Skip to content

Outage Detection and Recovery

Drove continuously tracks local service instances and reconciles actual state against desired service state.

Instance health detection and tracking

Executor runs periodic readiness and health checks according to local service specification.

  • Readiness checks gate transition into ready/healthy states.
  • Health checks run periodically for already running instances.

Results of these checks (success/failure) are reported to controller and can trigger stop/replace/reconcile flows based on service state and active operation.

Container crash

If a local service instance crashes, Drove reconciliation detects drift and attempts to restore desired instances per host.

Executor node failure

When an executor becomes unavailable, instances on that node are marked lost from cluster perspective. On recovery, executor-controller reconciliation decides whether to keep or clean up containers based on current cluster truth.

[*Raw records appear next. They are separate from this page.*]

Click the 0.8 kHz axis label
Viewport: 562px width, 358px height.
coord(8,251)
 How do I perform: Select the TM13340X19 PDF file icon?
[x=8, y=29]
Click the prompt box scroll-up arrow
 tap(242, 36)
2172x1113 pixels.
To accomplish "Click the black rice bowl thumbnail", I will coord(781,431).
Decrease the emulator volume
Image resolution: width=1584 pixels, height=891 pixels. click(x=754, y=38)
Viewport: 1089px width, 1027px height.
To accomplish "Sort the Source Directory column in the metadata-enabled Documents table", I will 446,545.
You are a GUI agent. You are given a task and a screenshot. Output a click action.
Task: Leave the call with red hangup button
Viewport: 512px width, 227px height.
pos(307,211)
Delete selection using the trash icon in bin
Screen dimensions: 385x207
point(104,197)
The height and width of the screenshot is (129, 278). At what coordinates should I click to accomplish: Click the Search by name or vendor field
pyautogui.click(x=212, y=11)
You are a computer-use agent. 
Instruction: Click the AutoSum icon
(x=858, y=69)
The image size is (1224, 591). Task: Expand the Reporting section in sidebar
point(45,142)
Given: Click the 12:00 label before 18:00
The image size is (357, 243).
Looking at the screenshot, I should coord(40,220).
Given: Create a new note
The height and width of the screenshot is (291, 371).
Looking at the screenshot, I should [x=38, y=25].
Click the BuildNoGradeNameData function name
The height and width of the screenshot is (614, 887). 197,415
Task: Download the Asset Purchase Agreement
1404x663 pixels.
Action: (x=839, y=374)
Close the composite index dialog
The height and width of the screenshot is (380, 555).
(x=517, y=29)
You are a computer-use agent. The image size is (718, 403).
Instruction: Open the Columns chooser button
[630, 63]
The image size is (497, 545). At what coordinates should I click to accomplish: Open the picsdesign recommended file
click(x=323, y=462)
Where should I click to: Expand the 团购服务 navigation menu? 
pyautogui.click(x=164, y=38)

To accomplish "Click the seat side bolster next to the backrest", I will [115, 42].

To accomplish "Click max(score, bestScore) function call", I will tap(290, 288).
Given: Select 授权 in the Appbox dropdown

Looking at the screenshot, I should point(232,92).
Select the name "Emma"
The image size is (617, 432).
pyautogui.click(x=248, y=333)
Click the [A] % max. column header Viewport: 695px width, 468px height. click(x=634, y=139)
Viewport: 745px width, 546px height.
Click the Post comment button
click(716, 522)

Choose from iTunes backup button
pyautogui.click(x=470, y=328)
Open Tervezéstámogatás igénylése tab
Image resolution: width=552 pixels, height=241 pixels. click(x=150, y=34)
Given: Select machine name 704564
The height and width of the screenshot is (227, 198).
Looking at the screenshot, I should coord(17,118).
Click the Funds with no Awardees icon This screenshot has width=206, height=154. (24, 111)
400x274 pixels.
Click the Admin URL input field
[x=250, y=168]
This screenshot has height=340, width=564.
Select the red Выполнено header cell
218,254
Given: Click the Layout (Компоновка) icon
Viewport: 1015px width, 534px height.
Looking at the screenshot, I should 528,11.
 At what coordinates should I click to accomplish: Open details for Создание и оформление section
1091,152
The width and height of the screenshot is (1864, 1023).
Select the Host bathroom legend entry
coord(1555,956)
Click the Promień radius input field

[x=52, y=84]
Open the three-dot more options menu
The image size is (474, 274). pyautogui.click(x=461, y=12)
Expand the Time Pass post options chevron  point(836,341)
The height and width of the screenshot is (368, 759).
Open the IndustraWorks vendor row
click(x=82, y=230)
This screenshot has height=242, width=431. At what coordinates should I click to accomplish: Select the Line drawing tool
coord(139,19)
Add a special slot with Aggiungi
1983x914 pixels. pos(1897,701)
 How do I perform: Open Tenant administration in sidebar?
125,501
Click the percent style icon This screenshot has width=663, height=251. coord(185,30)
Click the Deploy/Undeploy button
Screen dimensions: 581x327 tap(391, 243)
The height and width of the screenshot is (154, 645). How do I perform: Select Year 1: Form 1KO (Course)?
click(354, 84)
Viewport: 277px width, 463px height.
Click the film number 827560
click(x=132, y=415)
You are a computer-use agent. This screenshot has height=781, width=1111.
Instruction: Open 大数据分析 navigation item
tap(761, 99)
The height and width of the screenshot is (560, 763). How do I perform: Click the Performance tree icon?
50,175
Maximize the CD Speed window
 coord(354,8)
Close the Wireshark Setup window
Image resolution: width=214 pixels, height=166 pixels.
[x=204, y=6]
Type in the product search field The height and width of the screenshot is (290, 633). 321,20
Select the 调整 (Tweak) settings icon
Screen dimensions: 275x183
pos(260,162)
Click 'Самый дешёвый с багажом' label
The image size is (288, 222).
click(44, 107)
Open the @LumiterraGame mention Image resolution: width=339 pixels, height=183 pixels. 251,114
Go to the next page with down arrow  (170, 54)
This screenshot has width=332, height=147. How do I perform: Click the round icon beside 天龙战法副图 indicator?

Executor service temporary unavailability

On restart, executor recovers container metadata and reports back to controller. Any stale or unexpected containers are handled through reconciliation.

Zombie container detection and cleanup

Executor periodically reconciles local containers against controller state:

  • containers running without corresponding desired metadata are cleaned up
  • desired instances missing on host are marked lost and replaced according to service policy

Behavior in maintenance and host blacklisting windows

  • In maintenance mode, new write operations are rejected by leader controller.
  • During executor blacklisting, local service placement/reconciliation may defer changes on affected nodes until cluster is in a stable state.

Note

For planned node work, deactivate or adjust local services in advance to reduce unnecessary churn.